[Data listing start]

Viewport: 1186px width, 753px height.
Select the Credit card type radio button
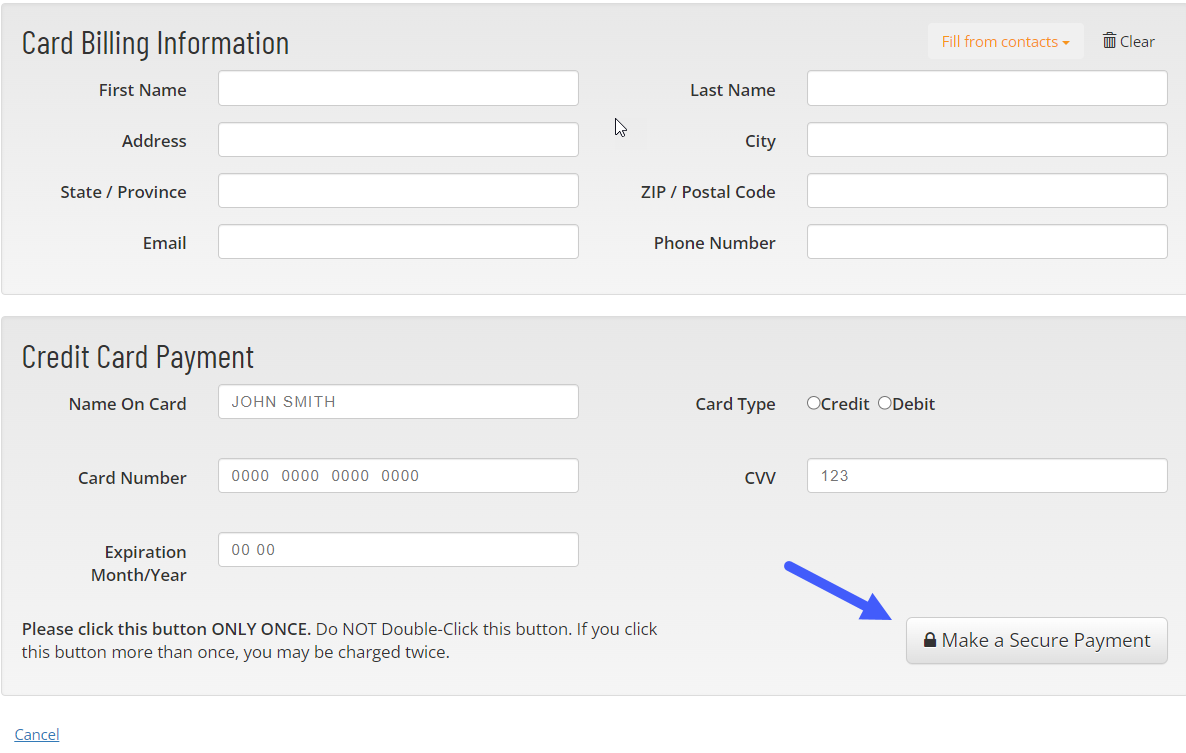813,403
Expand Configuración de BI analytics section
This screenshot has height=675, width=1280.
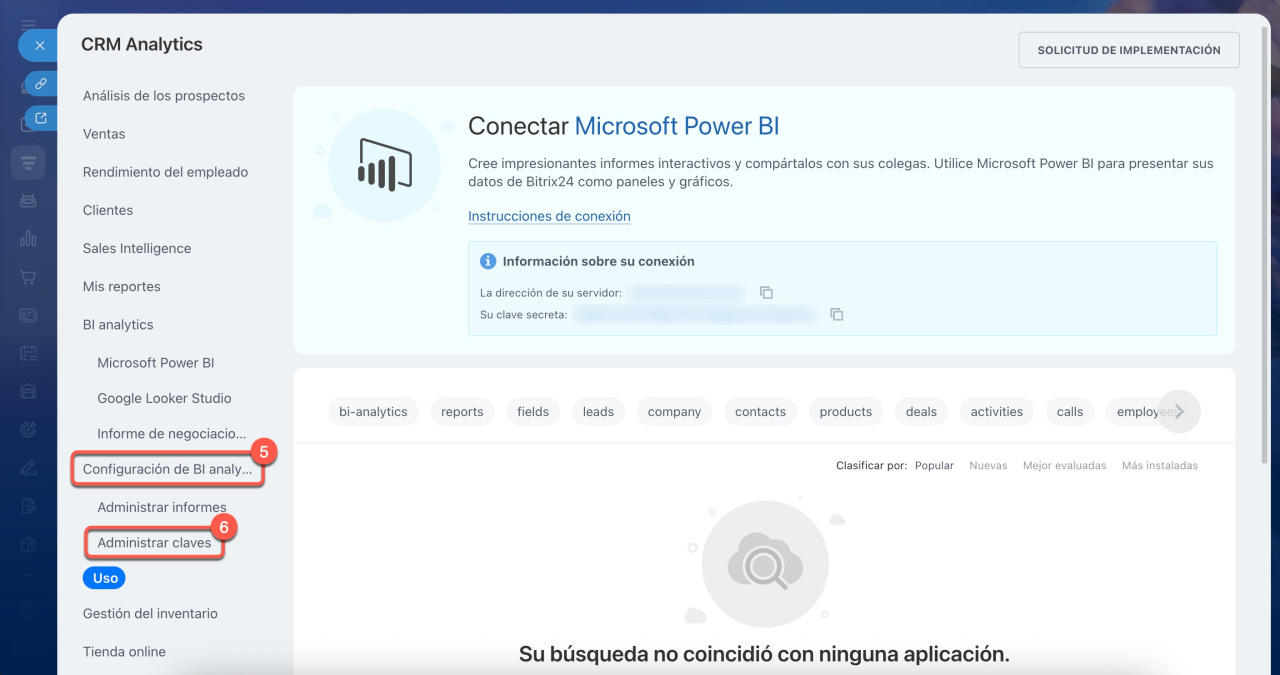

[Data listing end]

▶ _To do_
Reproduce the text lines of every item above verbatim, leaving out the pictures.

▶ _Complete answer_
Viewport: 1186px width, 753px height.
Select the Credit card type radio button
813,403
Expand Configuración de BI analytics section
This screenshot has height=675, width=1280.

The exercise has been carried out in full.